Ça dépend. Parmi les problèmes concernant la récupération de fichiers
dans un système d'exploitation de haute qualité, multi-tâches et
multi-utilisateurs comme Linux, il se trouve que vous ne savez jamais
quand quelqu'un veut écrire sur le disque. Donc, quand le système
d'exploitation reçoit l'ordre de supprimer un fichier, il suppose
libres les blocs utilisés par ce fichier au moment d'allouer
de nouveau de la place pour un nouveau fichier
(c'est un exemple typique d'un principe général d'Unix :
le noyau et les outils associés supposent que les utilisateurs
ne sont pas des idiots). En général, plus votre machine est utilisée,
moins vous avez de chances de récupérer vos fichiers avec succès.

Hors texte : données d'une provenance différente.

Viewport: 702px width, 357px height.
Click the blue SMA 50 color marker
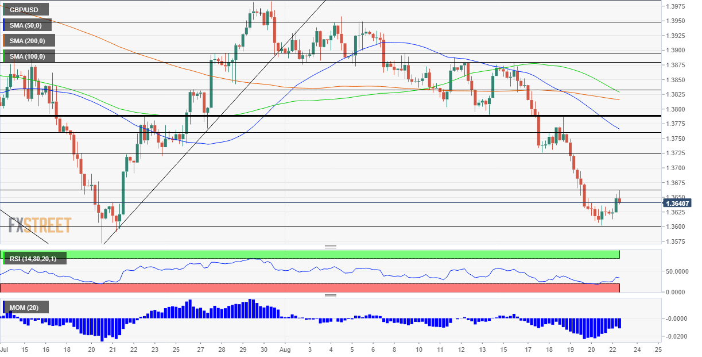point(4,25)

De plus, la fragmentation du disque peut affecter la facilité
de récupération. Si la partition contenant les fichiers supprimés
est très fragmentée, vous avez peu de chances de pouvoir lire
un fichier entier.
Si votre machine, comme la mienne, est effectivement une station
destinée à un seul utilisateur,
et que vous n'utilisiez pas intensivement le disque au moment
fatal de la destruction, je m'attendrais à un taux de récupération
du même ordre de grandeur que décrit précédemment. J'ai récupéré
presque 94 % des fichiers, intacts (et il s'agissait de
fichiers binaires, notez bien). Si vous obtenez plus de 80 %,
vous pouvez être plutôt content de vous.